The need to also offer additional security protection of AVPs between non-neighboring Diameter nodes was recognized very early in the work on Diameter. This lead to work on Diameter security using the Cryptographic Message Syntax (CMS) [I-D.ietf-aaa-diameter-cms-sec]. Due to lack of deployment interest at that time (and the complexity of the developed solution) the specification was, however, never completed.
In the meanwhile Diameter had received a lot of deployment interest from the cellular operator community and because of the sophistication of those deployments the need for protecting Diameter AVPs between non-neighboring nodes re-surfaced. Since early 2000 (when the work on [I-D.ietf-aaa-diameter-cms-sec] was discontinued) the Internet community had seen advances in cryptographic algorithms (for example, authenticated encryption algorithms were developed) and new requirements emerged.
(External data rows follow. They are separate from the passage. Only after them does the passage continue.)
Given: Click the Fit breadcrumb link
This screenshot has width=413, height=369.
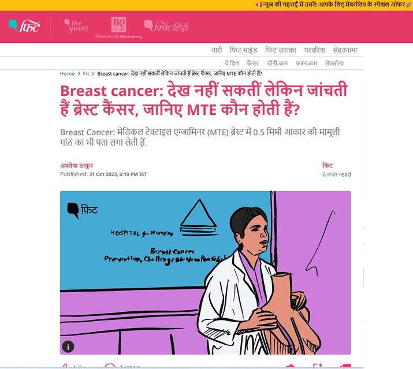Looking at the screenshot, I should click(86, 74).
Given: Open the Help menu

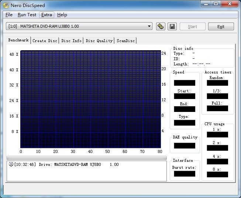Looking at the screenshot, I should pos(62,15).
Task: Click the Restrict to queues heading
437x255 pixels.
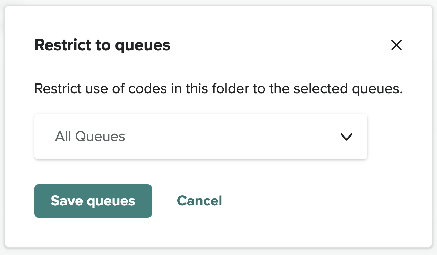Action: click(x=102, y=45)
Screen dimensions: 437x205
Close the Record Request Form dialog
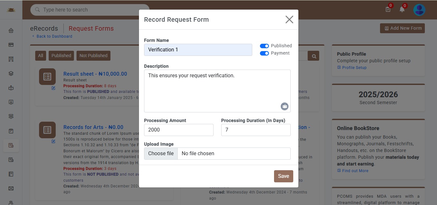click(289, 19)
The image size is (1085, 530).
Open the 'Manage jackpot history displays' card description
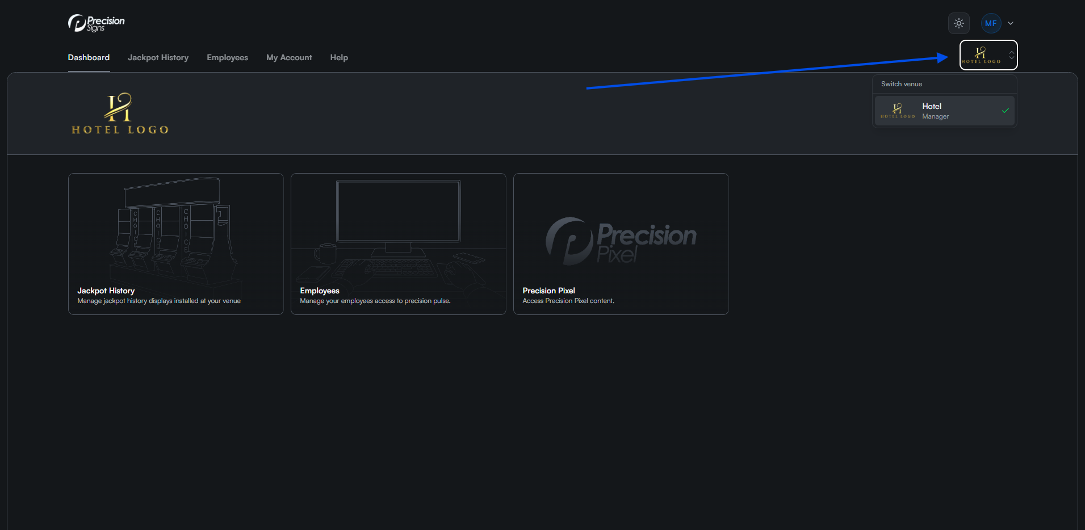pyautogui.click(x=159, y=301)
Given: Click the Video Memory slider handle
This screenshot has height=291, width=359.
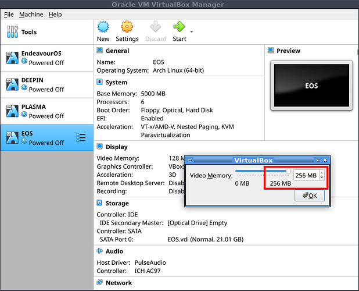Looking at the screenshot, I should point(288,172).
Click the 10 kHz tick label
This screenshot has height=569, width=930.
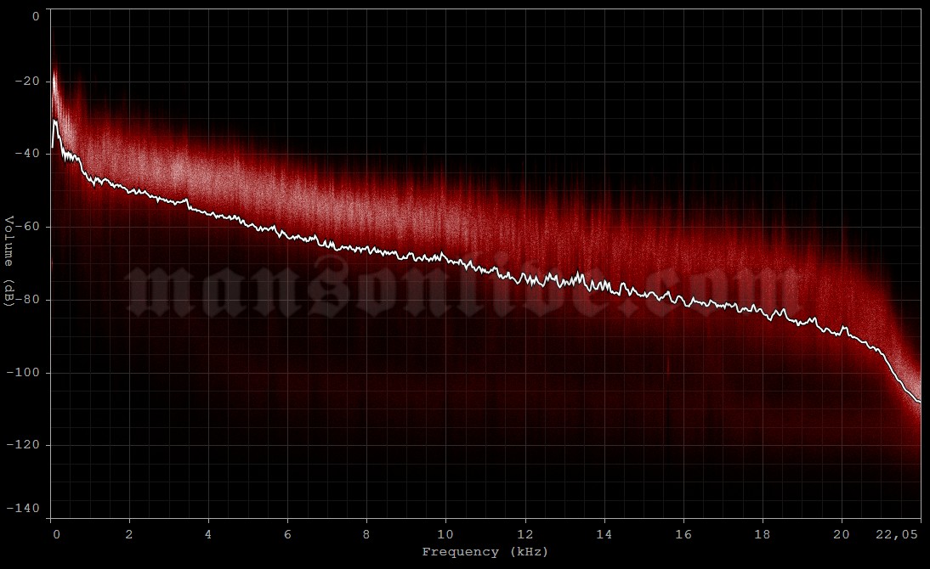pos(443,534)
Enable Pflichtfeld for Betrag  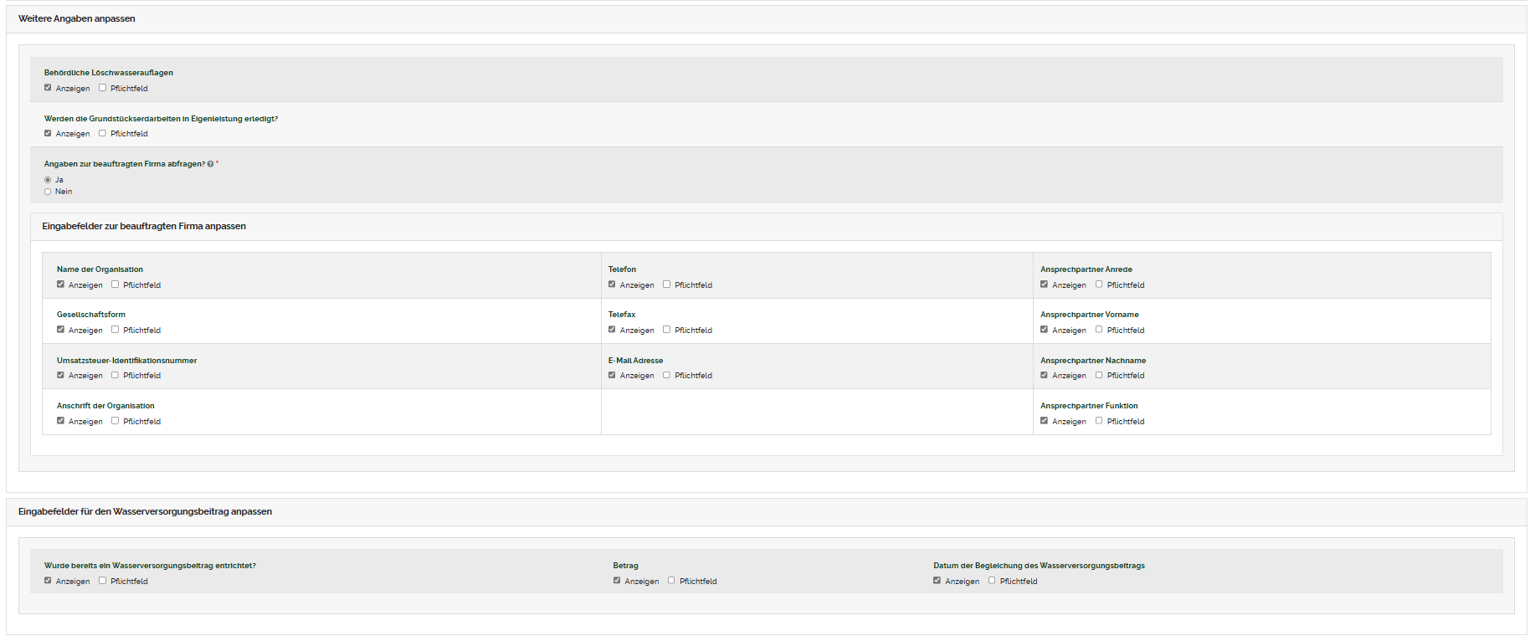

This document collects requirements for developing a solution to protect Diameter AVPs.
The key words 'MUST', 'MUST NOT', 'REQUIRED', 'SHALL', 'SHALL NOT', 'SHOULD', 'SHOULD NOT', 'RECOMMENDED', 'MAY', and 'OPTIONAL' in this specification are to be interpreted as described in [RFC2119].
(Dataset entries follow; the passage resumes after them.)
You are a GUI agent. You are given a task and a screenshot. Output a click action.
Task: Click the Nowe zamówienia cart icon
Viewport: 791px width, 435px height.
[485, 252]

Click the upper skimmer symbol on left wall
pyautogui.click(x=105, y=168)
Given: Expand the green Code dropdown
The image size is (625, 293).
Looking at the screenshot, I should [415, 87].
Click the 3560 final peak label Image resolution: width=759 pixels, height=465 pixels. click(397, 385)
This document re-uses terminology from the Diameter base specification [RFC6733].
**************************** * Realm: Example.com * +--------+ +--------+ * +--------+ +--------+ |Diameter| |Diameter| * |Diameter| |Diameter| |Client +------+Proxy A +-*------+Proxy B +--------+Server | +--------+ +--------+ * +--------+ +--------+ ^ * ^ . End-to-End * Security Protection . +......................*.............................+ * ****************************
Figure 1: Example Diameter Deployment Setup.
Consider the following use case shown in Figure 1. A Diameter client interacts with a Diameter server through two Diameter proxies. The Diameter client and the Diameter Proxy A belong to the same realm, example.com.
The Diameter AVPs are protected end-to-end, from the Diameter client to the Diameter server, as shown in Figure 1 with the dotted line.
Other use cases are possible as well. For example, Diameter Proxy A could act on behalf of the Diameter clients in the example.com realm. In a general case, however, encryption of AVPs between arbitrary Diameter nodes can be challenging since it is upfront not know what Diameter nodes a message will traverse.
This entire document focused on the discussion of new functionality for securing Diameter AVPs end-to-end.
This document does not require actions by IANA.
We would like to thank Guenther Horn for his review comments.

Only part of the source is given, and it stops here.